Audiences defy critics and flock to 'Da Vinci Code'

Click to follow
The Independent Culture

Senior movie industry executives went on the offensive yesterday in defence of The Da Vinci Code after its mauling by the critics at the Cannes Film Festival.

Executives took the almost unheard-of step of speaking personally to the press to deliver initial box office results which indicate a strong public appetite for more Dan Brown, despite criticisms that the adaptation of his bestselling book was boring and baffling.

The estimated first weekend take for the thriller starring Tom Hanks and Audrey Tautou is expected to be at least $175m (£94m), Jeff Blake, vice chairman of Sony Pictures Entertainment, said on the basis of Friday and Saturday's figures.

The film set box office records in Italy, taking €2m (£1.4m), nearly double that country's previous top hit, the Oscar-winning Holocaust drama Life is Beautiful.

This was despite calls from the Vatican to boycott the film for claiming that Jesus married Mary Magdalene and produced children whose descendants survive to the present day.

The movie also enjoyed the most successful opening weekend ever in Spain and came second only to Spider-Man in Brazil.

It is set to be among the top five most successful openings in countries as diverse as Denmark, Taiwan, Chile and Belgium. The response in the UK had been "excellent," he said.

The only major market where the film has yet to be released is India where it has not yet received certification amid fierce protests over the content.

Mr Blake said: "We have enough figures to be pretty confident that we are going to be one of the biggest worldwide openings ever.

"It will be at least $175m. That would put us in the top 10 and make us the biggest non-sequel opening of all time," he said.

The third in George Lucas's Star Wars epic had the most successful opening weekend of all time, taking nearly $254m, followed by the third in the Harry Potter franchise and films including The Matrix sequels. The most successful one-off movie until now has been War of the Worlds in seventh place on $167m. For blockbusters, opening weekends can be crucial in indicating likely long-term revenues.

Mr Blake insisted that an overview of the critics showed support as well as condemnation for the movie which is believed to have cost $125m to make.

"The week began with the Cannes Film Festival and the critical reaction and the week is ending with the people. They have spoken and decided that, in the light of all the comments and the controversy and the criticism, this was a film they wanted to see badly."

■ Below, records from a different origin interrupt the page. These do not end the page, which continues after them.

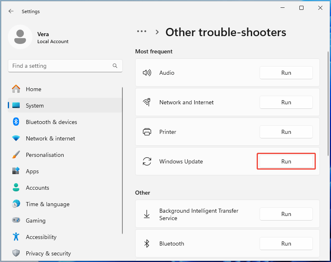Image resolution: width=331 pixels, height=262 pixels.
Task: Click the Accessibility person icon in the sidebar
Action: pyautogui.click(x=16, y=237)
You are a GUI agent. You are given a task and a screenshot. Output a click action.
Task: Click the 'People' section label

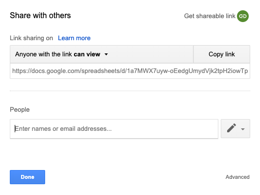[20, 110]
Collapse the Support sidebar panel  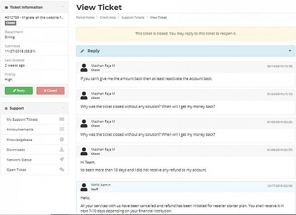point(63,108)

He insisted the film was "absolutely" everything they had hoped it would be. "I defer to Dan Brown on this. He said it was a thrill for him to see his book brought to the screen and it was a thrill for us to do it."

Elsewhere at the Cannes festival this weekend, Al Gore, the former American vice-president, was promoting An Inconvenient Truth, a film based on his campaigning talks warning of the dangers of global warning.

BBC Films announced a slate of projects including King Kong star Naomi Watts and Viggo Mortensen in Eastern Promises, a thriller to be shot in London's East End by the director David Cronenberg. Catherine Zeta Jones is to appear with Guy Pearce in Death Defying Acts, about the life of escapologist Houdini.

'The only mystery is why this film is so bad'

* RICHARD BACON in The People

Headline: Seek the truth? OK. This is rubbish.

This is a long, boring, badly made film. The main characters are under-developed, the script is laughable, there's no tension, no thrills and no way it'll match up to your hopes."

* CHRIS TOOKEY in the Daily Mail

Headline: The only mystery is why this film is so bad.

"The reason it fails is not that it's shocking or blasphemous, but that it's boring. The job of a thriller is to thrill; this one doesn't."

* ANTHONY QUINN in The Independent

Headline: More dog's dinner than Last Supper

"The Da Vinci Code is nothing more than an elaborate treasure hunt pasted with lashings of Catholic doctrine, ritual and iconography. It sets itself a spurious "puzzle" and pro- ceeds to solve it, slowly ... like someone who's forgotten the combination on their bicycle lock and tries one sequence after another."

* TIM ROBEY in The Daily Telegraph

Headline: What's the Latin for balderdash?

"The Da Vinci Code is not a film at all, but an ingeniously marketed multimedia hoax with the sole intent of separating unsuspecting viewers from their cash. Like most of [director Ron] Howard's films, this is a stiff inhabited by stiffs, several of them not even meant to be dead."

* DEREK MALCOLM in London's Evening Standard

Headline: What is Da point?

"In the main, the film either plods faithfully along or indulges in spurts of melodrama that even a saint might find incredible. It seems to hang like a limpet on the weight of the book, without finding a style to suit itself."